START Record excerpts

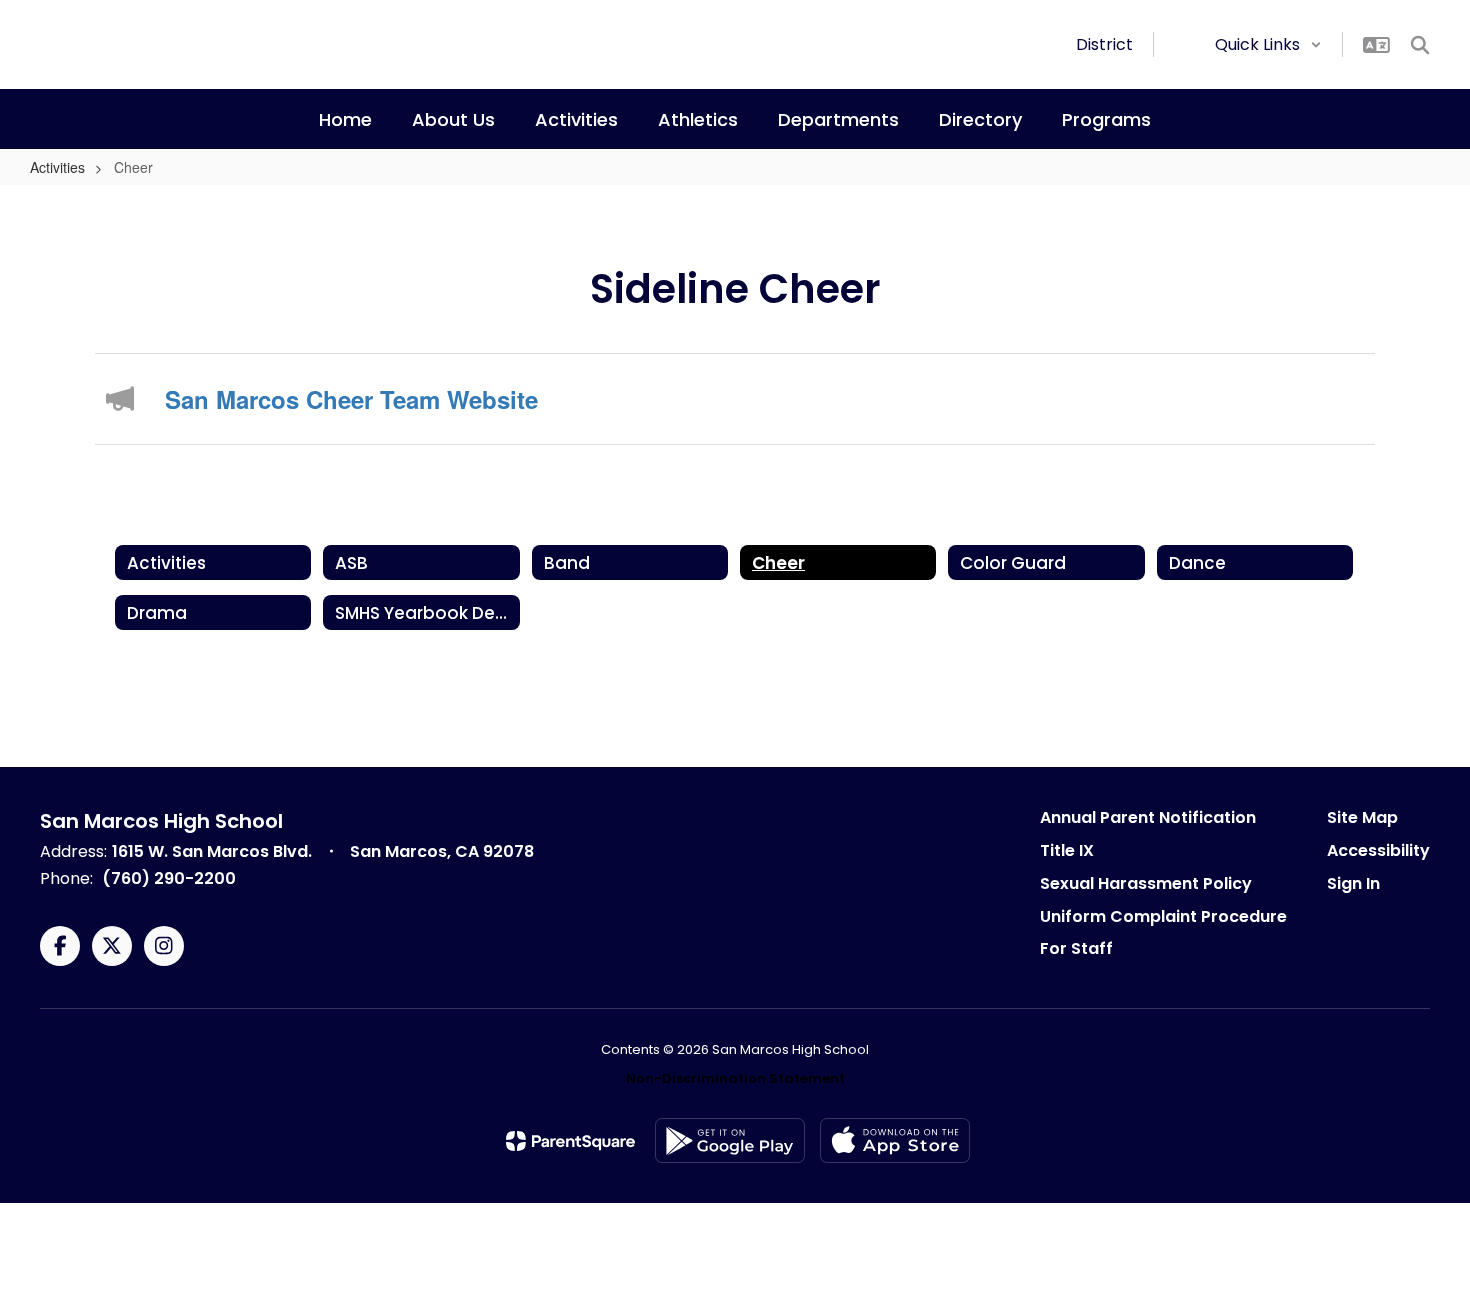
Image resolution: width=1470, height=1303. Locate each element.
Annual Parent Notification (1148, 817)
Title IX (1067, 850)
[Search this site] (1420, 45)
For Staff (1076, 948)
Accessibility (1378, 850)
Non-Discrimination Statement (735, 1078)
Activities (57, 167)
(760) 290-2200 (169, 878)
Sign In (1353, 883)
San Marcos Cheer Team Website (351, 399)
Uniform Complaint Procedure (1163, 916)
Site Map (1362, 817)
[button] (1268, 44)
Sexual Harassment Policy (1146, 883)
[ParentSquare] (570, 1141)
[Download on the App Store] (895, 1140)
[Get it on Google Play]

END Record excerpts

[Task to complete]:
Pictures must not appear in the copy, and every record must be restated word for word.

[Answer box]:
Image resolution: width=1470, height=1303. Locate each element.
Annual Parent Notification (1148, 817)
Title IX (1067, 850)
[Search this site] (1420, 45)
For Staff (1076, 948)
Accessibility (1378, 850)
Non-Discrimination Statement (735, 1078)
Activities (57, 167)
(760) 290-2200 (169, 878)
Sign In (1353, 883)
San Marcos Cheer Team Website (351, 399)
Uniform Complaint Procedure (1163, 916)
Site Map (1362, 817)
[button] (1268, 44)
Sexual Harassment Policy (1146, 883)
[ParentSquare] (570, 1141)
[Download on the App Store] (895, 1140)
[Get it on Google Play]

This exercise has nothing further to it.